Las CdK como oncogenes no son muy habituales ya que es difícil encontrarlas mutadas, si bien hay casos recogidos en la literatura.

Inhibidores de CdKs

Varios genes supresores de tumores codifican proteínas que inactivan los complejos ciclinas/Cdks. Se engloban en dos familias: INK4 (p16, p15, p14ARF y p18) y Cip/Kip (p21 y p27) con modo de acción diferente.

  • Familia INK4: las proteínas INK4 actúan sobre las quinasas Cdks, modificando su estructura e impidiendo que puedan unir ciclinas.
  • Familia Cip/Kip: no se unen a la Cdk sino a los complejos Cdk/Ciclina, alterando la estructura tanto de la quinasa como de la ciclina.

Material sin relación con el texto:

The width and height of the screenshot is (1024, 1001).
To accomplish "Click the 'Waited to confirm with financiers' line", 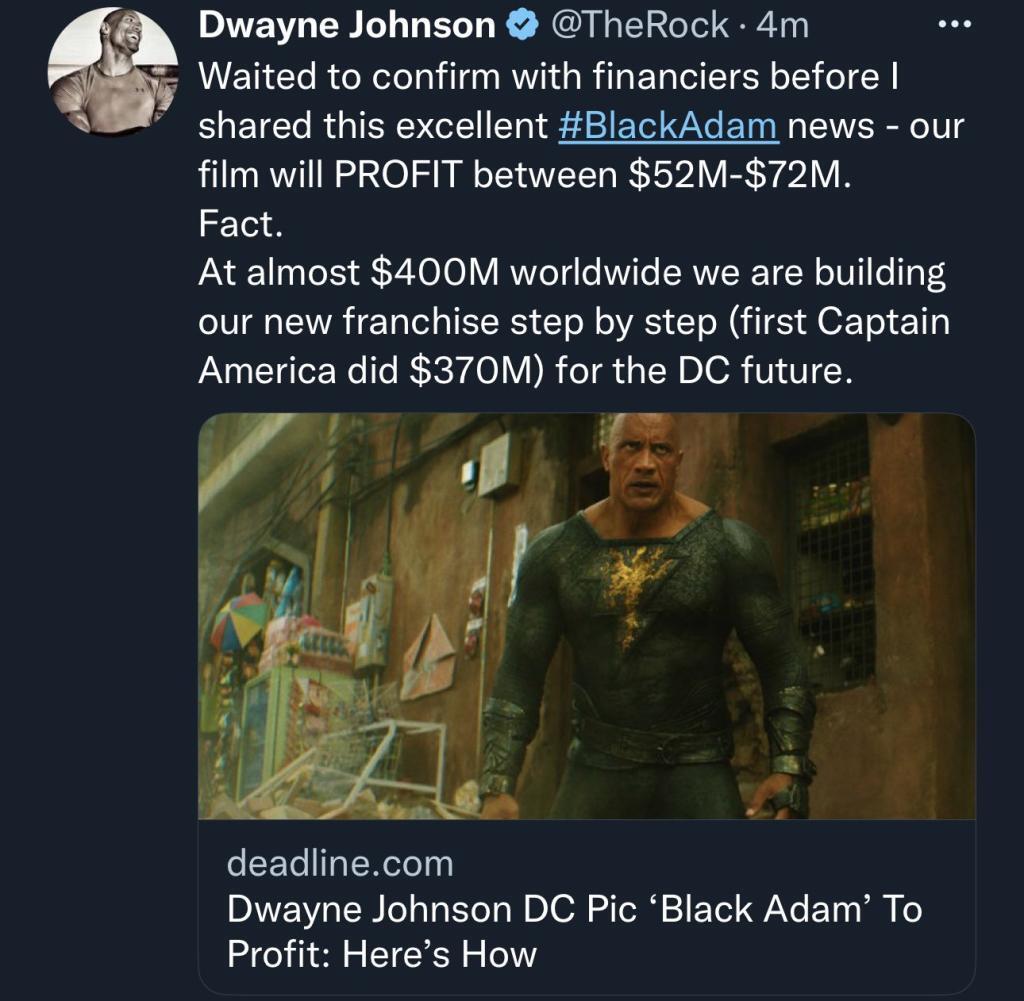I will pos(549,76).
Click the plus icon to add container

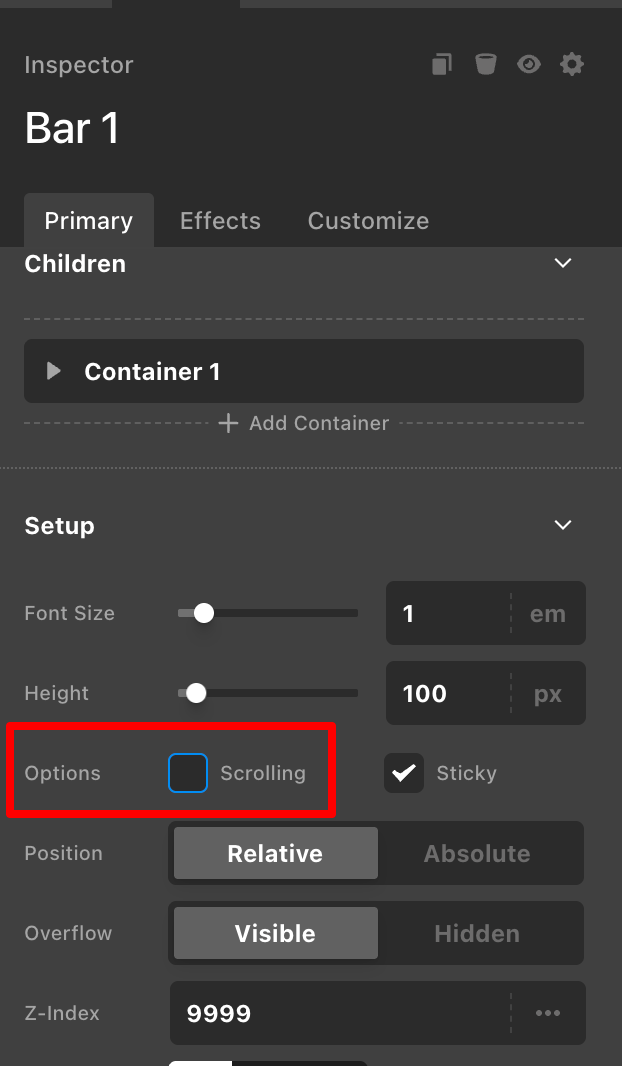click(x=228, y=424)
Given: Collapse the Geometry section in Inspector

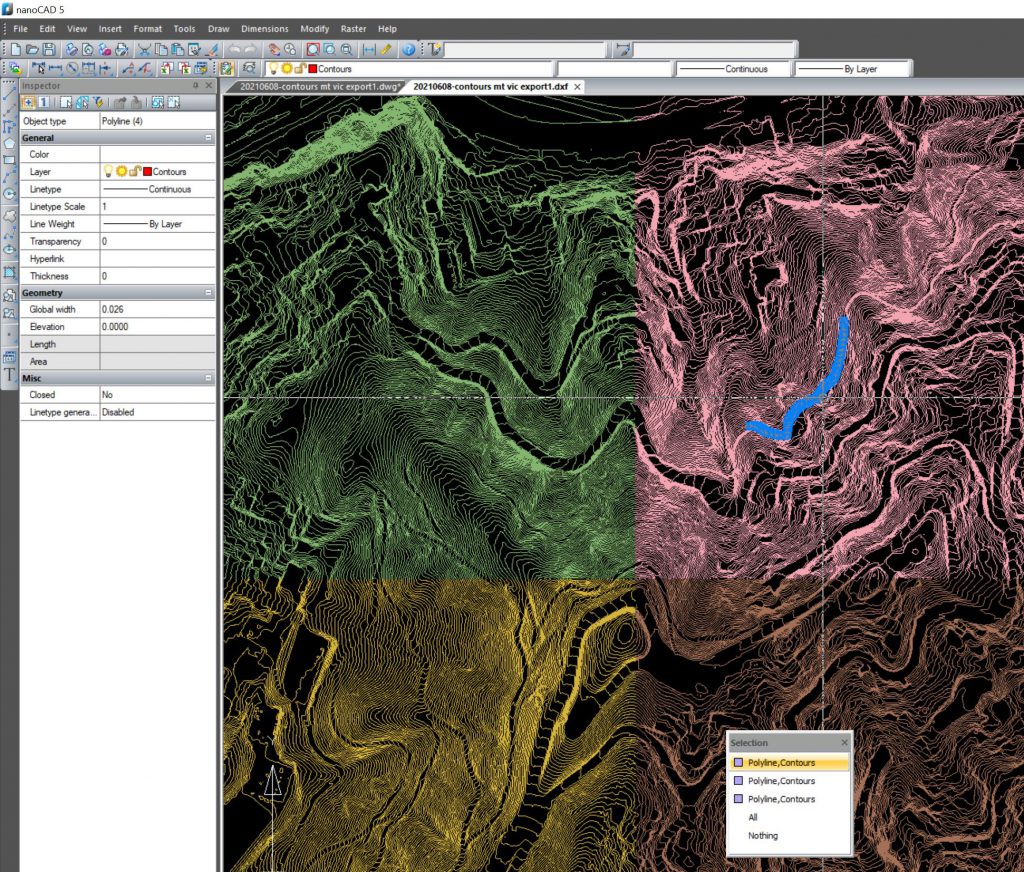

Datos de inmunohistoquímica demuestran que las células que no se están dividiendo expresan proteína p27, mientras que las que proliferan son positivas para un factor denominado Ki67. p27 es importante en diagnóstico y pronóstico, ya que marca el nivel de proliferación de los tumores.

P53 y puntos de control

La proteína p53 cuida que las divisiones celulares sean adecuadas, actuando en los distintos puntos de control. En la inmensa mayoría de los tumores existen mutaciones en la ruta de p53.

Mitosis

En metafase, las cromátidas se colocan juntas en la placa metafísica. La correcta alineación de las cromátidas en la placa es necesaria para una correcta distribución del material genético. Los cromosomas duplicados se condensan juntos y unidos por la cohesina. La cohesina se tiene que degradar para permitir que las dos cromátidas se separen. La quinasa Plk1 (Polo quinasa) fosforila la cohesina para que ésta se degrade y las cromátidas sean fácilmente separables. Pero PLK1 no consigue fosforilar la cohesina que une los centromeros debido a que en estos lugares se acumula un conjunto de proteínas que dan lugar al cinetocoro. Para impedir que los cromosomas sean separados antes de la correcta alineación de las cromatidas en la placa metafísica Mad2 se localiza en el cinetocoro, regulando la union de los microtúbulos. Mad2 reconoce cuando el cromosoma se ha unido a los microtúbulos en la posición adecuada, y se degrada y desaparece cuando lo ha hecho. Las proteínas que intervienen en la degradación final de la cohesina centromerica son la securina y la separasa, que es una proteasa. Para que la degradación ocurra sólo en el momento adecuado, la separasa está inactiva, al encontrarse unida a securina. Otra quinasa con un papel importante en mitosis es Aurora, que junto con Polo están siendo ampliamente investigadas como dianas de intervención farmacológica.

La consecuencia de que este proceso no transcurra de manera normal es la generación de células hijas aneuploides, lo que provoca sobreexpresión de oncogenes, etc., y otros tipos de efectos relacionados con la aparición de muchos tipos de tumores (inestabilidad cromosómica).